• FRAGMENTO DEL TEXTO:

◆ ◆ ◆ ◆ ◆

Patrice y yo fuimos a Sarajevo un 29 de diciembre para conocer la guerra
En cualquier caso sabía desde el principio, porque empezó y brilló desde muy joven, que uno elige este oficio para acercarse un poco más a la verdad y poder contarla. Transitó por todos los caminos por los que transitaron sus personajes. Les acompañó buscando en su propia carne los repliegues más escondidos del ser humano, sus miserias y sus grandezas, iluminando esas zonas ocultas del alma donde todos nos sentimos inseguros, frágiles, pero que forman parte de la raíz de nuestra naturaleza. Se acercó con conocimiento, profundidad y amor a los grandes creadores, Shakespeare, Mozart, Wagner, Genet, Koltès... A todos ellos sirvió de espejo con su carne y con su espíritu. Su timidez, casi enfermiza, la transformó durante toda su vida en coraje y en desafío vehemente cuando se trataba de usar la ficción, es decir la mentira inteligente y consensuada para explicar una verdad más grande, la verdad de cada poeta, de cada creador, esas verdades que casi siempre duelen pero cuyo conocimiento nos hace más ricos y más grandes.
Tuve la suerte de llevarle a Sevilla por primera vez. Se enamoró de la ciudad y de sus gentes y en los últimos tiempos allí pasaba gran parte del año. “Là bas je me sents plus léger”, repetía como un mantra. La última vez que estuvo en Barcelona fue con motivo de las representaciones de La nuit juste avant les forets, de su amigo y cómplice Koltès en el Lliure. Estuvimos juntos unas pocas horas hablando con la paz que proporciona un sentimiento de amistad mutua no empañada ni siquiera por el tiempo.
Me contó su enfermedad. Por la noche, en el ensayo, me di cuenta de que el protagonista de Koltès no estaba en unos baños públicos, lugar donde parece transcurrir la acción, sino en la cama de un hospital. La obra estaba llena de la poesía de Koltès y de la de Patrice, ambas se sumaban para ofrecerle al espectador un pedazo de verdad más verdadero que la propia vida. Le miré con una profunda admiración. Me sonrió con sus hermosos ojos azules y me dijo muy bajito. “No podía mentir, lo entiendes, ¿no? Mientras se me hacía un nudo en la garganta traté de reprimir una lágrima inconveniente acordándome de los versos de otro gran poeta: “Hablo de la muerte, y además me estoy muriendo”. No se puede ser más honesto.

◆ ◆ ◆ ◆ ◆

• EXTRACTO DE DATOS:
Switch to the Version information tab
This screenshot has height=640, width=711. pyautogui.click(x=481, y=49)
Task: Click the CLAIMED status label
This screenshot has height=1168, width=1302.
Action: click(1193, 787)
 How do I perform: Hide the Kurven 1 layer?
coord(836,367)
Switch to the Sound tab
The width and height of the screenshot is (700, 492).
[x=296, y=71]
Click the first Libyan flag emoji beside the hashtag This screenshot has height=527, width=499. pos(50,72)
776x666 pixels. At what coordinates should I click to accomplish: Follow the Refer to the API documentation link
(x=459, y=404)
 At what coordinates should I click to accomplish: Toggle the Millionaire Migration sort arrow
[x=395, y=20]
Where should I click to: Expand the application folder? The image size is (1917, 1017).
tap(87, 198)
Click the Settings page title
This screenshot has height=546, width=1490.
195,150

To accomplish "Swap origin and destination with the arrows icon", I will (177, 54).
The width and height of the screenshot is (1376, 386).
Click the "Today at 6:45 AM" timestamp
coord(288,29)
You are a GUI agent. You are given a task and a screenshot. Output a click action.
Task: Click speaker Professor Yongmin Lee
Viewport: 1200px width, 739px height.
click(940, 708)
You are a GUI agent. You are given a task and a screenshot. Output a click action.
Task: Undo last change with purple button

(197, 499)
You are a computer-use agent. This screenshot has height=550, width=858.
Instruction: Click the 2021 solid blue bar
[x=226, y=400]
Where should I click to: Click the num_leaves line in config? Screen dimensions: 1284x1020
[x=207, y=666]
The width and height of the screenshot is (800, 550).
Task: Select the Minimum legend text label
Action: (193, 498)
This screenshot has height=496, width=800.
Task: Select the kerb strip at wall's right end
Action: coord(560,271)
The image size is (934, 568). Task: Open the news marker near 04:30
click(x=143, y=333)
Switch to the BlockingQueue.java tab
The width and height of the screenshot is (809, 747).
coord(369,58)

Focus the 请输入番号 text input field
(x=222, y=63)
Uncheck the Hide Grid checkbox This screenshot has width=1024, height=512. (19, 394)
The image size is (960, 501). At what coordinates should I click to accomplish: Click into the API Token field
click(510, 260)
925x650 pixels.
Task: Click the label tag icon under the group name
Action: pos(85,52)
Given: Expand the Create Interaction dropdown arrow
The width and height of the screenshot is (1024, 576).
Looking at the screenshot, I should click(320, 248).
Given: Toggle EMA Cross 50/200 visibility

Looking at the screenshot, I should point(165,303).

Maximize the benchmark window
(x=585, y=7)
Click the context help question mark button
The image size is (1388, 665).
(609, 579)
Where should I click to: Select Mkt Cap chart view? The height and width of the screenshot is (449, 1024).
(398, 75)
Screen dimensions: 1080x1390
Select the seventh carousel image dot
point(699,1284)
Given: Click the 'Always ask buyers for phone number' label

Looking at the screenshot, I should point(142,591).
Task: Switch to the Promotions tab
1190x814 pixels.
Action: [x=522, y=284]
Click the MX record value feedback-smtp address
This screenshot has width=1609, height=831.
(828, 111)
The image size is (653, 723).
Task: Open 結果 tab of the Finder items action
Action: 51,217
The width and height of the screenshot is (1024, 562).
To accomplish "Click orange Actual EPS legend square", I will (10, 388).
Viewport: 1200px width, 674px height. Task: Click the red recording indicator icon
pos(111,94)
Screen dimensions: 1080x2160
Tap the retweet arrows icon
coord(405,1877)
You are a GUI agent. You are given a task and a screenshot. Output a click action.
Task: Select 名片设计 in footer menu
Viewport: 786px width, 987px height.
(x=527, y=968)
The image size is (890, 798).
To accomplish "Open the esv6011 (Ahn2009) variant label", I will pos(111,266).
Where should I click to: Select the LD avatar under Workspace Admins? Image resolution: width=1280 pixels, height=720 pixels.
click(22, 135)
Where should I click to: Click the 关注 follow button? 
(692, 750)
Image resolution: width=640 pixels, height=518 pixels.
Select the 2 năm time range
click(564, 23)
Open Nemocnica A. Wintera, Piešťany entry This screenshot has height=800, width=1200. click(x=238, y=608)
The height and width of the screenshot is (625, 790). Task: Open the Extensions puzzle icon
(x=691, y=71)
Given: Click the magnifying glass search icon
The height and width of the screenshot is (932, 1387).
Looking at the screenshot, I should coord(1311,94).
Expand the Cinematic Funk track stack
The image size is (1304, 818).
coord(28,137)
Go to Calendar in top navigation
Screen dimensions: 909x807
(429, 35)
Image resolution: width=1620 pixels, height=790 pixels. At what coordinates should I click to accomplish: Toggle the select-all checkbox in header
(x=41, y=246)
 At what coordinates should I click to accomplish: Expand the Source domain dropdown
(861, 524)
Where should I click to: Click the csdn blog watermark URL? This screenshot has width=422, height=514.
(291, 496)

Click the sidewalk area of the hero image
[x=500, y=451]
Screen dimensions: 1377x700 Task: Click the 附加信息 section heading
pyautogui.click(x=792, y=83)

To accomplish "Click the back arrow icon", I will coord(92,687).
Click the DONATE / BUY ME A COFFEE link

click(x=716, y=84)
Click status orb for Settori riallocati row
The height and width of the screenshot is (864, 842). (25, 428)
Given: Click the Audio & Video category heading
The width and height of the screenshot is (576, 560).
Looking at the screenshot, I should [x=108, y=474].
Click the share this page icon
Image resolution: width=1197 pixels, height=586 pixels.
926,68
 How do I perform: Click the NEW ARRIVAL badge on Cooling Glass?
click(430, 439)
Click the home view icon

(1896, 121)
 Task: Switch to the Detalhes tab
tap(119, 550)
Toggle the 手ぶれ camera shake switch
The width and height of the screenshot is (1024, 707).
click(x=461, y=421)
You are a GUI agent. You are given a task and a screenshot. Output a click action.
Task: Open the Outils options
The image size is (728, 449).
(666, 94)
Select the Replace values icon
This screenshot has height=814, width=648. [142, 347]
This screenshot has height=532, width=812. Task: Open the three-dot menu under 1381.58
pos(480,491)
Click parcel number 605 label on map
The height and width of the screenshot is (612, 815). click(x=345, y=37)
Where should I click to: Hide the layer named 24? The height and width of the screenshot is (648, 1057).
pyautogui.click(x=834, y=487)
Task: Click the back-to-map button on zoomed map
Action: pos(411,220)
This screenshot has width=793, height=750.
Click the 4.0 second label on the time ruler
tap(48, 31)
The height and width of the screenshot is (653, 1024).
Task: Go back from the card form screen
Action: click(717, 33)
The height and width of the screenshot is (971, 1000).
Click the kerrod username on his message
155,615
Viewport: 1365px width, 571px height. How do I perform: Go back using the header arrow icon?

◆ ◆ ◆ ◆ ◆

• TAREAS A REALIZAR:
• A. Cambia "hospital" por "sanatorio" en el fragmento sobre Patrice, entre "Me contó su" y "ser más honesto.", ambos incluidos, y reproduce ese tramo.
• B. Responde según el fragmento sobre Patrice:
(i) ¿A qué ciudad llevó a Patrice por primera vez quien narra?
(ii) ¿Qué obra de Koltès se representaba en el Lliure?
(iii) ¿De qué color eran los ojos de Patrice?
Los ítems constituyen un material independiente del fragmento.

• RESPUESTAS DEL EJERCICIO:
• A.
Me contó su enfermedad. Por la noche, en el ensayo, me di cuenta de que el protagonista de Koltès no estaba en unos baños públicos, lugar donde parece transcurrir la acción, sino en la cama de un sanatorio. La obra estaba llena de la poesía de Koltès y de la de Patrice, ambas se sumaban para ofrecerle al espectador un pedazo de verdad más verdadero que la propia vida. Le miré con una profunda admiración. Me sonrió con sus hermosos ojos azules y me dijo muy bajito. “No podía mentir, lo entiendes, ¿no? Mientras se me hacía un nudo en la garganta traté de reprimir una lágrima inconveniente acordándome de los versos de otro gran poeta: “Hablo de la muerte, y además me estoy muriendo”. No se puede ser más honesto.

• B.
(i) A Sevilla.
(ii) La nuit juste avant les forets.
(iii) Azules.